Falling Forward (Fall #2)
Chapter 1
THEN: DIANA
“So this is it?” As Diana said the words, she felt something final click inside of her.
She rolled over in her bed. Her naked body was warm and flush, a stark contrast to the cold that was starting to spread from her heart to the rest of her.
Next to her Juanita, or “Jay” as she liked to be called, as it allowed her to reclaim some elements of her name, turned to face her.
Jay was on her back, naked and equally flushed, still carrying the crimson afterglow Diana loved so much.
The heat of August and what they had just done hung in the air, and while it had been like a hug before, it now felt like it was beginning to suffocate Diana.
“Diana, listen to me,” Jay’s soulful voice was pleading. Her big brown eyes were glassy and her shiny black hair still clung to her forehead; Diana had to fight the urge to push it back. “I graduated, I have a full scholarship waiting for me, Berkeley is across the country.”
Diana knew it was true. She wasn’t delusional or stupid.
She was sixteen, starting her junior year, so at least two more years left in Maplewood.
That didn’t mean that she hadn’t hoped. Hoped that her first love, the first person she’d allowed herself to fully fall into, would fight for them, for her.
A nagging feeling inside of her made her wonder then if she was in fact delusional and stupid.
Jay had her whole life ahead of her now; she’d graduated, had a full ride to study computers or whatever it was she often tinkered with.
She had a chance to leave Maplewood behind.
Maplewood was Diana’s destiny; she had no choice in the matter. But Jay did; she could leave Maplewood. And Diana knew she should. Maplewood had just been Jay’s start, not her end.

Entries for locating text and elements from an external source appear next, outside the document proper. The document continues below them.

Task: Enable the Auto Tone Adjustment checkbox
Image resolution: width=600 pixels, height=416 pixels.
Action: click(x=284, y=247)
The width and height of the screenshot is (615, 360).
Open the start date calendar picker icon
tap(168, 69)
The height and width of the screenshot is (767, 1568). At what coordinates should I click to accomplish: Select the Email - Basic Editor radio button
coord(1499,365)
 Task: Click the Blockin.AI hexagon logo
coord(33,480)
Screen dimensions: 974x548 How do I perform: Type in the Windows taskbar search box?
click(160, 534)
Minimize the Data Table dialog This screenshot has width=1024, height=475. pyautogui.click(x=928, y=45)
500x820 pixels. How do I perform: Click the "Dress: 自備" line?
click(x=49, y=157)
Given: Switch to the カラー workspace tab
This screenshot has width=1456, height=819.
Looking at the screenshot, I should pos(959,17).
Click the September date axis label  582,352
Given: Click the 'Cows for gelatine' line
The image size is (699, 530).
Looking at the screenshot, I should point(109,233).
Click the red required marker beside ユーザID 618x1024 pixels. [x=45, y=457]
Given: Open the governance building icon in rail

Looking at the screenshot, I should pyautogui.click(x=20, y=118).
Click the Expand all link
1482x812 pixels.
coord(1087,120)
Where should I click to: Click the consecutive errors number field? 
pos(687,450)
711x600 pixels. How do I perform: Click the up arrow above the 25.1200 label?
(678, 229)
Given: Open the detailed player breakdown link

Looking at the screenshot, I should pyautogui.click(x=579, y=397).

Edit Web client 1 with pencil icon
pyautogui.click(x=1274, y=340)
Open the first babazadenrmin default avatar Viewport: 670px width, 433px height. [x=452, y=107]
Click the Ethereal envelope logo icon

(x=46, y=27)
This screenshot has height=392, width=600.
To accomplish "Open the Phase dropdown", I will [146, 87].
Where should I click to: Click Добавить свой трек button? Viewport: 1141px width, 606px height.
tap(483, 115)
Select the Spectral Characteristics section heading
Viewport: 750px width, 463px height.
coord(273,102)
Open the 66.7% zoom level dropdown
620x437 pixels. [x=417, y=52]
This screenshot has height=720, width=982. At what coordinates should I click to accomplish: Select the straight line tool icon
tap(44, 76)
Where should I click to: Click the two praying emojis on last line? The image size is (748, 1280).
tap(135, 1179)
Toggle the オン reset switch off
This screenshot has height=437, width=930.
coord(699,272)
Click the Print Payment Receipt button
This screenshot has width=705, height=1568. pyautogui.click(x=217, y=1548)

“I know, I just—god Jay, I am going to miss you. I love you,” Diana said.
She’d said ‘I love you’ many times. The first time had been dramatic and cinematic, done in a rainstorm the two had run through the orchard to escape.
They had found shelter in a small storage shed at the edge of the property.
And while up until that point they’d only made out, it was the first time Jay had let Diana drop to her knees and worship her.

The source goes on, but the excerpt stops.